Asked about the decline of these homegrown sports brands, Professor Lawrence Loh from the National University of Singapore (NUS) pointed to the COVID-19 pandemic as "the straw that broke the camel's back", catalysing an exodus from physical shops to online purchasing.
“This buying habit kicked in - once consumers got used to the idea, it just stayed on even after the pandemic,” said the director of the Centre for Governance and Sustainability at NUS' Business School.
Mr Robert Lu, founder and managing director of local retailer Key Power Sports said the industry was already struggling to adapt to up-and-coming brands as well as e-commerce. The pandemic then pushed some retailers over the edge.
Key Power Sports, which first opened in 2006, managed to keep revenue constant during the pandemic, by pivoting to the internet. Online sales made up 15 per cent of its total revenue before the COVID crisis; this figure currently stands at about 35 per cent.
Overall retail figures are also on the decline.
Latest data from the Department of Statistics Singapore show that sales - which include both physical and online transactions - fell by 3.6 per cent year-on-year for February. Year-on-year sales for apparel and footwear fell by 18.4 per cent, while sales for recreational goods dropped 8.1 per cent.
Mr Lu said rising rentals was another challenge.
“Overheads are one of the main reasons why some (local sports retailers) are shutting down, because of high operation costs, (they) cannot sustain for long term,” he said.
Mr Lu was still optimistic, saying he plans to open two more outlets to add to the current four - one by this year and another in 2027.
Mr Leon Lai, the owner of advertising agency GOVT which has worked with sports brands such as PUMA, said some local retailers simply did not innovate quickly enough when the tides turned during the pandemic.

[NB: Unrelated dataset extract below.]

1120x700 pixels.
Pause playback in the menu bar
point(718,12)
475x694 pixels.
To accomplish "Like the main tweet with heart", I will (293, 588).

Many are still wedded to "mom-and-pop" ways of selling, he said.
“In the past, when (e-commerce) wasn’t so accessible, it worked, but as the market becomes more sophisticated, if we don’t adapt towards it, then consumers will choose to spend their dollars somewhere else.”
Some did attempt to sell their products online, only for their websites to be lacking in user experience. The more successful ones used models and invested in copywriters among other moves, said Mr Lai.
They also boosted their online and social media presence by hiring influencers and popular sports personalities to promote their products.
Even away from the online sphere and in the traditional physical space, local retailers have become increasingly challenged by international brands like Decathlon.
Beyond offering low prices and a wide variety, some Decathlon outlets also have facilities like cycling tracks to try out bicycles. "The human experience is top class,” said Mr Lai.
For local stores to keep up, they likely cannot compete on scale but have to focus on a niche target audience.
Mr Lai said that with the rise in sports participation in Singapore, and many looking to be more serious about their hobbies, there is a new appetite for specialised brands and products that a one-size-fits-all, mass-market store would not carry.
Agreeing, Mr Sin, the consumer, highlighted the importance of retailers having more "personalised” offerings like better-trained staff to answer queries about products.
Mr Lu, founder of Key Power Sports, said larger brands like Decathlon were not his direct competitors.
Instead, he's looking to customers who may have picked up a sport by purchasing beginner products from Decathlon, and now want to "upgrade" to better brands.
For example, post-pandemic, there was a surge in the popularity of yoga and pilates, so Key Power brought in high-quality mats costing over S$200 (US$148), for those serious about the activity.
Ultimately, it is survival of the fittest in the cut-throat world of retail, said Mr Lai.
“Rent is expensive, wages are expensive … But if you can't fight this, what you can fight with is your speed to market. (And be) forward-thinking."